Now that we are in San Francisco (awful plane trip on Virgin Airlines -- so cramped in the seats), my daughter and I are still picking little flowers when we run across them to put in our hair.

Kids on the waterfront -- isn't it pretty?

We explored the city a bit today -- rode on a cable car, bought tickets to see Alcatraz next week (it's hard to get in there -- it's mostly sold out) and ate dim sum for lunch (major pig out there).

We were walking to Chinatown and passed by the Wells Fargo museum. It was free so we went in. We had so much fun in there. They had a stagecoach to ride in, antique phones to play with (we had to crank it first and hold the receiver in the other hand), and other silly things to do that were incredible fun.
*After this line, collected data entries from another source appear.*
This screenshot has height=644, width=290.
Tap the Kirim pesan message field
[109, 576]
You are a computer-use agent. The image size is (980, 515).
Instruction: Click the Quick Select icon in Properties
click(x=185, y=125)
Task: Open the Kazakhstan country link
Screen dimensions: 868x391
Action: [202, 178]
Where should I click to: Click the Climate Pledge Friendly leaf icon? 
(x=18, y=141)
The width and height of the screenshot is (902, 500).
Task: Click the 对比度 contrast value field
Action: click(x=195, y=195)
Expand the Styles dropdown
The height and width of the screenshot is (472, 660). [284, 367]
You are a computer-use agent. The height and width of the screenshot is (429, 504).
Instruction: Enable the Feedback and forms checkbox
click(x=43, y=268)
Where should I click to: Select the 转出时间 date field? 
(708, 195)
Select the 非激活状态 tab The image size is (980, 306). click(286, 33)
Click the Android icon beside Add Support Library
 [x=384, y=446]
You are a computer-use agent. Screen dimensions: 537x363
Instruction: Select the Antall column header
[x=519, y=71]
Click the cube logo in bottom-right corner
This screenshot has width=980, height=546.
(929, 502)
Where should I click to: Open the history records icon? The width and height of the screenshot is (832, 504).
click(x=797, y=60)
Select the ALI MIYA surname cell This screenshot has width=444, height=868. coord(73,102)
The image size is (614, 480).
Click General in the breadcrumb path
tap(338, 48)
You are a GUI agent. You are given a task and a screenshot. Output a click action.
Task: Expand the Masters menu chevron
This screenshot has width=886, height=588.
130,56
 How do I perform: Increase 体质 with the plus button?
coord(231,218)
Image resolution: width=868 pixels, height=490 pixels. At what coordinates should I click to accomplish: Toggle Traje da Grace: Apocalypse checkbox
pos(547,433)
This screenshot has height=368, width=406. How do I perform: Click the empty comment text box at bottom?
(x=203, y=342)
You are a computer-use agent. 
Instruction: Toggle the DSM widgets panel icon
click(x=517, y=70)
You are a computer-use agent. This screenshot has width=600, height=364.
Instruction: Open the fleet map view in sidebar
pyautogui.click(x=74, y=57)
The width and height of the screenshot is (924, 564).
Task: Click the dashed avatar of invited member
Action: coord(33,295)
Here is Katie calling her brother up on the phone:


We had to pose with Black Bart. He was such a bad man! He kept robbing the Wells Fargo stagecoaches - the woman there said he robbed them at least 28 times. (Katie put her red baseball cap on him to smarten him up.)

Thursday, 1 July 2010

Entry-level Kindle

What a boring post title but such an exciting gadget. In the US, Amazon dropped their prices on their entry-level e-reader to $189. I have wanted an electronic book reader for a long time but they were so expensive.

My friend Brenda gave me a gift certificate to Amazon.com for my birthday but I wasn't sure what to do with it as it's no good for Amazon.co.uk in England. Then I thought -- I'll get a Kindle at long last. I applied the gift certificate to the purchase, had them send it to our hotel in San Francisco for no shipping fee and voila, it's here.

It's so cool. We've started downloading classic books for free. I need to read some Mark Twain on it this very evening. (After we watch Jeopardy, a habit from America that we have missed so much while living in the UK.)